Reproduce the listing starting at the line containing "Task: Click the info" and ending at the line containing "point(741,575)", swapping "Production" for "Staging" and leaving everything else unchanged.
┌─ DATA
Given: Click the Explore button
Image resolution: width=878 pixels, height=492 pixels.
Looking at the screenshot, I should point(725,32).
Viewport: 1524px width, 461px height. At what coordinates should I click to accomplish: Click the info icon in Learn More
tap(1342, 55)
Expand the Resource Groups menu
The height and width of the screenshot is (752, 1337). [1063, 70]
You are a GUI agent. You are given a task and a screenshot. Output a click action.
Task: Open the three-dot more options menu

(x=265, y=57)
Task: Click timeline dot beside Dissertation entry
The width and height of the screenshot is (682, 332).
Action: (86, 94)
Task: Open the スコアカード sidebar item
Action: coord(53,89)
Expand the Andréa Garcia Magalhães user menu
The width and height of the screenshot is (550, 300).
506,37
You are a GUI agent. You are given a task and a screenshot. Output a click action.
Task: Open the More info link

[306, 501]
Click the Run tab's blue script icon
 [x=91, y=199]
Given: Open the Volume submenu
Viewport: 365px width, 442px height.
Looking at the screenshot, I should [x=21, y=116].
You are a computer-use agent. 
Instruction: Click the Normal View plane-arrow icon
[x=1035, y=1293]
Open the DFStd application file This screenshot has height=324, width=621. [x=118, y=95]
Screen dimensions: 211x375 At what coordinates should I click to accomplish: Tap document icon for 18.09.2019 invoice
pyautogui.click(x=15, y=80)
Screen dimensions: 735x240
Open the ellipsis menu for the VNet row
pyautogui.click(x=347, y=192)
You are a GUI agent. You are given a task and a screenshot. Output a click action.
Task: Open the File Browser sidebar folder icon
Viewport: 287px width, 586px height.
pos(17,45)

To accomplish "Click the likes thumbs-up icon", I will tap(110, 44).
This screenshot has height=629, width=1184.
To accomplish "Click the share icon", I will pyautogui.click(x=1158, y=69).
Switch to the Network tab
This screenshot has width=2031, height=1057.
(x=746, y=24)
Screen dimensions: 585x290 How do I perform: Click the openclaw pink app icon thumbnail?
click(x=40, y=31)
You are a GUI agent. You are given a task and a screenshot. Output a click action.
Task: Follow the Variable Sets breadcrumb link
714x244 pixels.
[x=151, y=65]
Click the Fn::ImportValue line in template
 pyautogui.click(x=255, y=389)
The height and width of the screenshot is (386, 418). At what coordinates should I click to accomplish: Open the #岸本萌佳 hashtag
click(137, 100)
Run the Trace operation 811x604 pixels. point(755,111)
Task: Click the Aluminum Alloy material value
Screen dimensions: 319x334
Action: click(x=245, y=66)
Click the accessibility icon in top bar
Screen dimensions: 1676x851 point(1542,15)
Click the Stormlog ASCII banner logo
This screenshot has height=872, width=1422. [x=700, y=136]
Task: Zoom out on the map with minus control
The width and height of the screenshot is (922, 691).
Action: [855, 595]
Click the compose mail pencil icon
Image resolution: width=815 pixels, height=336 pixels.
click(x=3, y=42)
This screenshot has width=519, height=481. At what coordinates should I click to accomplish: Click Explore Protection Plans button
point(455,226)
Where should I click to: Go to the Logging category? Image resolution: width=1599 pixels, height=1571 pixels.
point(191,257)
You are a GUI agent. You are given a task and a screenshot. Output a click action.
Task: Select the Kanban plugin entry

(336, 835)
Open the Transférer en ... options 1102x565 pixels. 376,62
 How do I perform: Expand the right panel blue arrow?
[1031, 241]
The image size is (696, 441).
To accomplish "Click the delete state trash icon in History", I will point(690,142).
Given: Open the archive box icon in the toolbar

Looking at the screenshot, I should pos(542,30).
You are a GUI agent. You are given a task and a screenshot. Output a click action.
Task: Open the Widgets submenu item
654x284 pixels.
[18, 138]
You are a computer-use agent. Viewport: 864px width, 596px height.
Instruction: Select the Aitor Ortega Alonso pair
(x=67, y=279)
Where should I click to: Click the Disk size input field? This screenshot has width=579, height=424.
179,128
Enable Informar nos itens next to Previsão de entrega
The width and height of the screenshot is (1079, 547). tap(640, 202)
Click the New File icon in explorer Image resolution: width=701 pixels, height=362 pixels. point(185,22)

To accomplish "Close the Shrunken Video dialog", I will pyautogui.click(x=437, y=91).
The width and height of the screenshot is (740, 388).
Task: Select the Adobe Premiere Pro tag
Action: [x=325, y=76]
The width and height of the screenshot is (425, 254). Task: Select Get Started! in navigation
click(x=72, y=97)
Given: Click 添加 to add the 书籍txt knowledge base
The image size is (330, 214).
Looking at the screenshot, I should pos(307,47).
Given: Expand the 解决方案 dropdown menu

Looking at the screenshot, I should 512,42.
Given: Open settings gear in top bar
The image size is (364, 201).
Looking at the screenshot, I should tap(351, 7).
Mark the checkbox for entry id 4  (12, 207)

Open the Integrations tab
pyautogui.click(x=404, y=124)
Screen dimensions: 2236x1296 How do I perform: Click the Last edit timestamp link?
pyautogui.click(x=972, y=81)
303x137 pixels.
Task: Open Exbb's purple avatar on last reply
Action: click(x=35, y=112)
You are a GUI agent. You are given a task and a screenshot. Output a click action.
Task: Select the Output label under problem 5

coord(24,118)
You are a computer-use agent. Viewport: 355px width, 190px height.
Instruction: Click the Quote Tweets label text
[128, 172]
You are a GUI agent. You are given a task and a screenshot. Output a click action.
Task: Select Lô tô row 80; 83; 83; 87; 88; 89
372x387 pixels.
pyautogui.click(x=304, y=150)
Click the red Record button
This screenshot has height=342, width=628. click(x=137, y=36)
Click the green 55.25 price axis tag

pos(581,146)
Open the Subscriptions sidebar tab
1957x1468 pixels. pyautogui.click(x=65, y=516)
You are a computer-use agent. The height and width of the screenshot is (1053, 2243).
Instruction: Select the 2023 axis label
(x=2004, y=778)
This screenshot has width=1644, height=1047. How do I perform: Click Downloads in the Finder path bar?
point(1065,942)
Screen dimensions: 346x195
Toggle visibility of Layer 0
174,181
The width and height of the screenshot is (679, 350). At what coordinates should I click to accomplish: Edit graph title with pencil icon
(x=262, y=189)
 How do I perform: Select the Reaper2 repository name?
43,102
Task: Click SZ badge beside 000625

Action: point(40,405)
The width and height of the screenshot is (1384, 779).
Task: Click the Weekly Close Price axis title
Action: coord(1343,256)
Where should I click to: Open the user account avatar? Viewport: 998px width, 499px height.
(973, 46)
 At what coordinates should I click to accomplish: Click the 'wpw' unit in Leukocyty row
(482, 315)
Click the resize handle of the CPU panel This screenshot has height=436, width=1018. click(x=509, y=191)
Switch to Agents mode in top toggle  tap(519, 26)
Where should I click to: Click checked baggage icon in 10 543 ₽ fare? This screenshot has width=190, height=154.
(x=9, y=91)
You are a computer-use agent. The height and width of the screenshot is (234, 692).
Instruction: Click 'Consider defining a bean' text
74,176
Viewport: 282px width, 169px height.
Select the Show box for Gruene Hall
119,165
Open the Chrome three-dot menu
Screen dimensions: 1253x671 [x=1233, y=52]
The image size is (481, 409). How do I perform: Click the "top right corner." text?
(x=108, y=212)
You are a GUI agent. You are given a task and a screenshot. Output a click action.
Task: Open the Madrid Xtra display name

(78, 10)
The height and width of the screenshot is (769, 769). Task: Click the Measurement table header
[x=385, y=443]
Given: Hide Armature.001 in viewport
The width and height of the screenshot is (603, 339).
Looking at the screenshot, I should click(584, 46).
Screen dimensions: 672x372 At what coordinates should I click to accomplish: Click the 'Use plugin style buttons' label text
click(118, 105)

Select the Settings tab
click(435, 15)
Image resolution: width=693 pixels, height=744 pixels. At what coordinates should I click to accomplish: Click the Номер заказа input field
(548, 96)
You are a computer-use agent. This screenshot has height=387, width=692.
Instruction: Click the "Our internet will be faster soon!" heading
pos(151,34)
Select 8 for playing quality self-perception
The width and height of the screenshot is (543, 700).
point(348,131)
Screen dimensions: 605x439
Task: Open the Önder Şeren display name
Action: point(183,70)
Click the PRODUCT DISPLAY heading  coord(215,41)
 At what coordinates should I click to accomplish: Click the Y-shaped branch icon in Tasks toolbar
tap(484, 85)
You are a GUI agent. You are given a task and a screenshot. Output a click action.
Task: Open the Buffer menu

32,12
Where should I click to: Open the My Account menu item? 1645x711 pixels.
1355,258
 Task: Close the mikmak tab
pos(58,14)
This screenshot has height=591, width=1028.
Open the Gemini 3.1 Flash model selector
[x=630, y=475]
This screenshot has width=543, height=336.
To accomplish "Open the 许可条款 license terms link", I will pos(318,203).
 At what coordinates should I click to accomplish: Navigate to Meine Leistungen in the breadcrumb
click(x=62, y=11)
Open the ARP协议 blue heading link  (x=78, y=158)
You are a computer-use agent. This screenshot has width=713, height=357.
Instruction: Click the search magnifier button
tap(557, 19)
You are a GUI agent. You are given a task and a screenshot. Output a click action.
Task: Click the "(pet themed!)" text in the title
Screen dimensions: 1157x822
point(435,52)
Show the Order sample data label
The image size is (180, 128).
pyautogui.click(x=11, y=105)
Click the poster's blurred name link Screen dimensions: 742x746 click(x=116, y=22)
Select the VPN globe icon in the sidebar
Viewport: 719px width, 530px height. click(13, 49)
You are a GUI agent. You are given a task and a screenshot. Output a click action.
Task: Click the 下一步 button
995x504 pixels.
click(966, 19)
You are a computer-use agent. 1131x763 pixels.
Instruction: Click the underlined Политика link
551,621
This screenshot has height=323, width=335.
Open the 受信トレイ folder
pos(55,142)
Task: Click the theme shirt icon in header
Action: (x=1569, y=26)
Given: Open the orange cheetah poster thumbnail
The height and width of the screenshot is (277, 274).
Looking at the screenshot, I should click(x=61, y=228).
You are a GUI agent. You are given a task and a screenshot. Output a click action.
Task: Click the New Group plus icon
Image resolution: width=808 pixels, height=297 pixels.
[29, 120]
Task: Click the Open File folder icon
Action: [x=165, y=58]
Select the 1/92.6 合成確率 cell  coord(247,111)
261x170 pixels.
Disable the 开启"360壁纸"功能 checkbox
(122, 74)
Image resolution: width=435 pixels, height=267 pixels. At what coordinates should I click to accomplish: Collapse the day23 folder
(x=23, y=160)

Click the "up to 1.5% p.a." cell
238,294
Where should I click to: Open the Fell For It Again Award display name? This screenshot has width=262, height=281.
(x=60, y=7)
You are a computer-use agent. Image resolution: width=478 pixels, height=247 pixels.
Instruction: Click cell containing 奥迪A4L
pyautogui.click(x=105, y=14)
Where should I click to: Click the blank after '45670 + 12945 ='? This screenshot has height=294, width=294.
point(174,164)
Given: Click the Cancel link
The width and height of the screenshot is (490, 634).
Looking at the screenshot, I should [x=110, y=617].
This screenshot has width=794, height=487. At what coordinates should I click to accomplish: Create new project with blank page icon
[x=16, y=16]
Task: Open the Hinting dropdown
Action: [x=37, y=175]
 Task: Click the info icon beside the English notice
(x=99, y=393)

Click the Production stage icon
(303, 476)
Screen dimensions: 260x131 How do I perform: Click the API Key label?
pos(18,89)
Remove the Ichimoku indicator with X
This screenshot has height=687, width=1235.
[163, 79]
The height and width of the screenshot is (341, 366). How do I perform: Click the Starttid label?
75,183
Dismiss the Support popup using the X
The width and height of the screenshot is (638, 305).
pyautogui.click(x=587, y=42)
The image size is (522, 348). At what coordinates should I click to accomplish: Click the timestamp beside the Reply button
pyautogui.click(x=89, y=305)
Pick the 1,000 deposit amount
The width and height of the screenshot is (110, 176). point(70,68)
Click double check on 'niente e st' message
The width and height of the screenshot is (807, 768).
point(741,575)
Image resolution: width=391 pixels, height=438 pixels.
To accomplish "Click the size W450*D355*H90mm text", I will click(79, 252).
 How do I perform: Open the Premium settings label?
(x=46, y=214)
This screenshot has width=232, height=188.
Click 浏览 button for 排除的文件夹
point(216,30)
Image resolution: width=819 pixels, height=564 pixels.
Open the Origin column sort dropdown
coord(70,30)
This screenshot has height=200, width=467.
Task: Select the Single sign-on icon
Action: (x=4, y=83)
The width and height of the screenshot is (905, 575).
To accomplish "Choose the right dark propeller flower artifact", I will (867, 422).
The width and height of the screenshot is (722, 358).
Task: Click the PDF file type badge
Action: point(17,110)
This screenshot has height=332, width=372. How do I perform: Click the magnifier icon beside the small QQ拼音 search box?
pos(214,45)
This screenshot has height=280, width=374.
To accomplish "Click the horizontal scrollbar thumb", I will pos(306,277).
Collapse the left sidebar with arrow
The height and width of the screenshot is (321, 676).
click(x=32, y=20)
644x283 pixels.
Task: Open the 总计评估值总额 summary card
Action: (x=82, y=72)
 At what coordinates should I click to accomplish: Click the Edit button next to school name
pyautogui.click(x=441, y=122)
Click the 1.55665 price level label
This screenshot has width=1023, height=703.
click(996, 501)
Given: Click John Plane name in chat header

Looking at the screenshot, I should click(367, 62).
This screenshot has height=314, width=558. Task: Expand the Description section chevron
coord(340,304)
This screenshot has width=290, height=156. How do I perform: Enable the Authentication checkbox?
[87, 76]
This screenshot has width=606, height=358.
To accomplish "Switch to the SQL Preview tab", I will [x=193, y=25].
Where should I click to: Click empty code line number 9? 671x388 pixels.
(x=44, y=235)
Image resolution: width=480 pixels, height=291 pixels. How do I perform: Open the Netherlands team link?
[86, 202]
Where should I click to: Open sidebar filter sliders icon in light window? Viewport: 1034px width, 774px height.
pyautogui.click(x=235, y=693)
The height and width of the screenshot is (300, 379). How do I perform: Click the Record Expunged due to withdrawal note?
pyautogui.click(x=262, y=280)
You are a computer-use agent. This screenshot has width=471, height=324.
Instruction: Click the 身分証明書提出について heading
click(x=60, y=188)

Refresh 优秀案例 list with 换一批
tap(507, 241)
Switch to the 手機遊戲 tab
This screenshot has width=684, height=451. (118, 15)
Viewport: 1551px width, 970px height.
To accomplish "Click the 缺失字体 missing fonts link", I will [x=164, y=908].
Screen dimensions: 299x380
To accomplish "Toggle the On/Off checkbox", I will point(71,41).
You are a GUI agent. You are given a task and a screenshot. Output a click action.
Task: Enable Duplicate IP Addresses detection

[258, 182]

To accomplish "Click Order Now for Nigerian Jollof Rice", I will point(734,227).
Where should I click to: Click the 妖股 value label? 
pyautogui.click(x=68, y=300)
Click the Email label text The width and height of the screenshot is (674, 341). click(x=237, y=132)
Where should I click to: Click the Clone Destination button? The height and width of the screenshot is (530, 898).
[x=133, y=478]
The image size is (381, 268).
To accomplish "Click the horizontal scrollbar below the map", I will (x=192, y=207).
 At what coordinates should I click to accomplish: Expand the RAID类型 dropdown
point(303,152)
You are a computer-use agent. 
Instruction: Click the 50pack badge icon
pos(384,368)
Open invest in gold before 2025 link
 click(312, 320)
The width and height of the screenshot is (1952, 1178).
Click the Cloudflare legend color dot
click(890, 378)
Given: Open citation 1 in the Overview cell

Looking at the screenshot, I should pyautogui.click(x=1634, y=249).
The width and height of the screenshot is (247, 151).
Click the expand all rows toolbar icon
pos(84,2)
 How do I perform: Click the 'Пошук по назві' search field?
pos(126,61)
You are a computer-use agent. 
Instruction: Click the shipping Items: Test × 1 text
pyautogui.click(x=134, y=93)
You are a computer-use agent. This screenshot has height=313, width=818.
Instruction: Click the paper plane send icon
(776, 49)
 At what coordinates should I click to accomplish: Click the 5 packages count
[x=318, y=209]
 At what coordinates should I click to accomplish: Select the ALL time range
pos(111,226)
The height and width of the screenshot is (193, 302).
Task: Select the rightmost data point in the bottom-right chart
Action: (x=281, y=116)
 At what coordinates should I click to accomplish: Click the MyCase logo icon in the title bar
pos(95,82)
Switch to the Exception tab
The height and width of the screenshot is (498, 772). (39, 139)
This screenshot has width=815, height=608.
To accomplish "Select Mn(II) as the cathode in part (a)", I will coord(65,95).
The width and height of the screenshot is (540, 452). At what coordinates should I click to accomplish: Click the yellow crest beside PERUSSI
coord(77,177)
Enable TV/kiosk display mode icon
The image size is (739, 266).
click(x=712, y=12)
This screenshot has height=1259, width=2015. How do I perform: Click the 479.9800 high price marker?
└─
TASK RESPONSE
 Task: Click the info icon beside the English notice
(x=99, y=393)

Click the Staging stage icon
(303, 476)
Screen dimensions: 260x131 How do I perform: Click the API Key label?
pos(18,89)
Remove the Ichimoku indicator with X
This screenshot has height=687, width=1235.
[163, 79]
The height and width of the screenshot is (341, 366). How do I perform: Click the Starttid label?
75,183
Dismiss the Support popup using the X
The width and height of the screenshot is (638, 305).
pyautogui.click(x=587, y=42)
The image size is (522, 348). At what coordinates should I click to accomplish: Click the timestamp beside the Reply button
pyautogui.click(x=89, y=305)
Pick the 1,000 deposit amount
The width and height of the screenshot is (110, 176). point(70,68)
Click double check on 'niente e st' message
The width and height of the screenshot is (807, 768).
point(741,575)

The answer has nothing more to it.